As the policy itself explains, the Blackbird team “strongly believe that parents should have equal opportunity to bond with their new family member, and don’t believe in forcing a parent to designate themselves as a ‘primary’ or ‘secondary’ caregiver”.
“We believe these designations create a false dichotomy that doesn’t reflect the modern family, and doesn’t reflect our values of diversity and equality; especially when we know that these designations typically disadvantage the careers of women more than men in the workplace.”
Angsuwat says he spent several weeks researching how other companies have developed more inclusive parental leave policies, and the government support that was on offer too, but it took “only a day or two” to get buy-in from the Blackbird team on the new policy.
The VC has also been inspired by a number of its portfolio companies, including Harrison.ai, which has introduced adoption and surrogacy leave, and Kin Fertility, which has led a campaign to boost the number of Australian startups offering miscarriage leave.
“I think the biggest gap for us, and especially for a lot of our startups, is how do you turn that into a policy? What is the right policy and how do you structure it?” said Angsuwat.

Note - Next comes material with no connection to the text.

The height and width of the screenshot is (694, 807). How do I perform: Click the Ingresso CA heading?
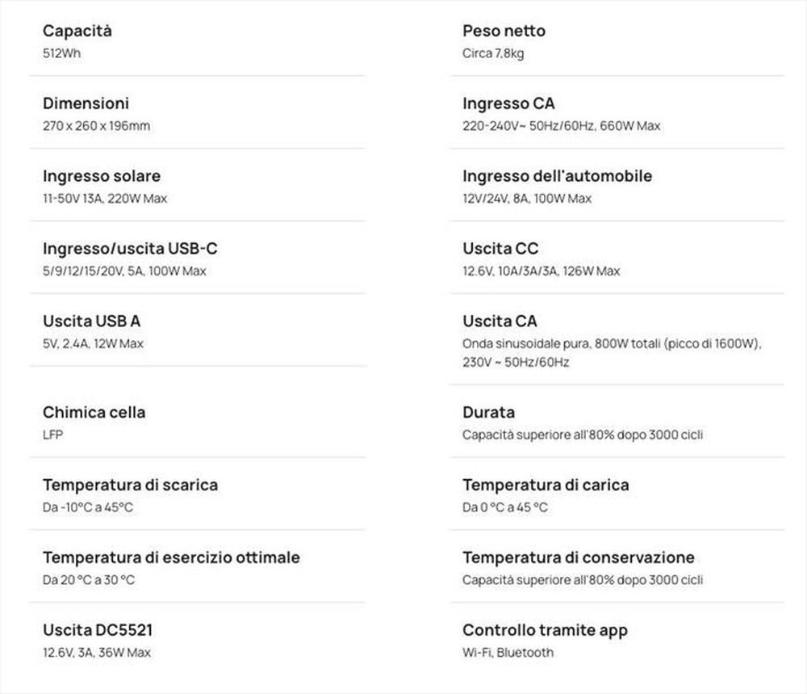tap(508, 103)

The start of a conversation
Blackbird hopes to answer those questions in part by making its paid parental leave policy open source, and Angsuwat says this is “just the start” of Blackbird sharing more of its policies and guides to help startups.
This could include guides to hybrid and remote working; employee compensation and how to use ESOP; and how to improve and measure culture.
On parental leave, the goal is to make it easy for startups that are aligned with Blackbird’s philosophical position to simply “lift and shift” the policy and adapt it to their own company.
“Our goal in all of this is helping more startups think about this from day one,” said Angsuwat.
“A lot of the the startups we work with don’t have the resources internally, especially the early-stage companies, and so we want to help them help their teams.”
That said, Angsuwat is clear this is not a “top down” direction or expectation on Blackbird’s behalf.
“We don’t expect everyone needs to think about it like we do, but we want to start the conversation and share resources with them so they can more quickly implement this, because I think it’s good for their teams and it’s good for the economy.”